Activity
A word-for-word repetition of all the entries is required.

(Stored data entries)

□ □ □ □

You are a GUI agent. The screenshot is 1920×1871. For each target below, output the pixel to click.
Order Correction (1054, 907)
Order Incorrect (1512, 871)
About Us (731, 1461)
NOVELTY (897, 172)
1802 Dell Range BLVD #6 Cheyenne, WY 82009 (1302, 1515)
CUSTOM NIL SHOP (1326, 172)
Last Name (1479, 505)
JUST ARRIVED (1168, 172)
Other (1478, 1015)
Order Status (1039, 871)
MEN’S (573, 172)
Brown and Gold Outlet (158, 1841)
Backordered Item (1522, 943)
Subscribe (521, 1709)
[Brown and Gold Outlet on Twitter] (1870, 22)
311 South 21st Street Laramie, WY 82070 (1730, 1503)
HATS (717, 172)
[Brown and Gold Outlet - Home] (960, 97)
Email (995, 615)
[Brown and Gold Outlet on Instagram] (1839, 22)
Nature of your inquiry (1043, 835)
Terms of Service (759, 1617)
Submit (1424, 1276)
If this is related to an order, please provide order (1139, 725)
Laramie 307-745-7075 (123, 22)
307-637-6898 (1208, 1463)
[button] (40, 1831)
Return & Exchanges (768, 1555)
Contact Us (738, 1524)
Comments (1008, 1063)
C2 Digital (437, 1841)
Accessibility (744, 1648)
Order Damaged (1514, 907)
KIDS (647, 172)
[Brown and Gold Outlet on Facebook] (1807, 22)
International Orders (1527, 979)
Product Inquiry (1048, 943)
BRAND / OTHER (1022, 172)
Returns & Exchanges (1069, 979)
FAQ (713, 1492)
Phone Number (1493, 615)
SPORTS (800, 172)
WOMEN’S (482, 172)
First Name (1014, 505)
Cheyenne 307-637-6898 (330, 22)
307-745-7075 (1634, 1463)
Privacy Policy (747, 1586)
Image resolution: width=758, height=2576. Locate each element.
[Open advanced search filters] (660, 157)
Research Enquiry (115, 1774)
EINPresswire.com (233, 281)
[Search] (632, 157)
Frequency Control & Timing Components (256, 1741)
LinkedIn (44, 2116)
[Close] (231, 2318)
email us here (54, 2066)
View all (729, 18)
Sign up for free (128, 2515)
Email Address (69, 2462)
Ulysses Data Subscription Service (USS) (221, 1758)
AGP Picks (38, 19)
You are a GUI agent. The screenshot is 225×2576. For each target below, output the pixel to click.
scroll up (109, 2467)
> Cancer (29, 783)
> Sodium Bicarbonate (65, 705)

□ □ □ □

Reply to the task
You are a GUI agent. The screenshot is 1920×1871. For each target below, output the pixel to click.
Order Correction (1054, 907)
Order Incorrect (1512, 871)
About Us (731, 1461)
NOVELTY (897, 172)
1802 Dell Range BLVD #6 Cheyenne, WY 82009 (1302, 1515)
CUSTOM NIL SHOP (1326, 172)
Last Name (1479, 505)
JUST ARRIVED (1168, 172)
Other (1478, 1015)
Order Status (1039, 871)
MEN’S (573, 172)
Brown and Gold Outlet (158, 1841)
Backordered Item (1522, 943)
Subscribe (521, 1709)
[Brown and Gold Outlet on Twitter] (1870, 22)
311 South 21st Street Laramie, WY 82070 (1730, 1503)
HATS (717, 172)
[Brown and Gold Outlet - Home] (960, 97)
Email (995, 615)
[Brown and Gold Outlet on Instagram] (1839, 22)
Nature of your inquiry (1043, 835)
Terms of Service (759, 1617)
Submit (1424, 1276)
If this is related to an order, please provide order (1139, 725)
Laramie 307-745-7075 (123, 22)
307-637-6898 (1208, 1463)
[button] (40, 1831)
Return & Exchanges (768, 1555)
Contact Us (738, 1524)
Comments (1008, 1063)
C2 Digital (437, 1841)
Accessibility (744, 1648)
Order Damaged (1514, 907)
KIDS (647, 172)
[Brown and Gold Outlet on Facebook] (1807, 22)
International Orders (1527, 979)
Product Inquiry (1048, 943)
BRAND / OTHER (1022, 172)
Returns & Exchanges (1069, 979)
FAQ (713, 1492)
Phone Number (1493, 615)
SPORTS (800, 172)
WOMEN’S (482, 172)
First Name (1014, 505)
Cheyenne 307-637-6898 (330, 22)
307-745-7075 (1634, 1463)
Privacy Policy (747, 1586)
Image resolution: width=758, height=2576. Locate each element.
[Open advanced search filters] (660, 157)
Research Enquiry (115, 1774)
EINPresswire.com (233, 281)
[Search] (632, 157)
Frequency Control & Timing Components (256, 1741)
LinkedIn (44, 2116)
[Close] (231, 2318)
email us here (54, 2066)
View all (729, 18)
Sign up for free (128, 2515)
Email Address (69, 2462)
Ulysses Data Subscription Service (USS) (221, 1758)
AGP Picks (38, 19)
You are a GUI agent. The screenshot is 225×2576. For each target below, output the pixel to click.
scroll up (109, 2467)
> Cancer (29, 783)
> Sodium Bicarbonate (65, 705)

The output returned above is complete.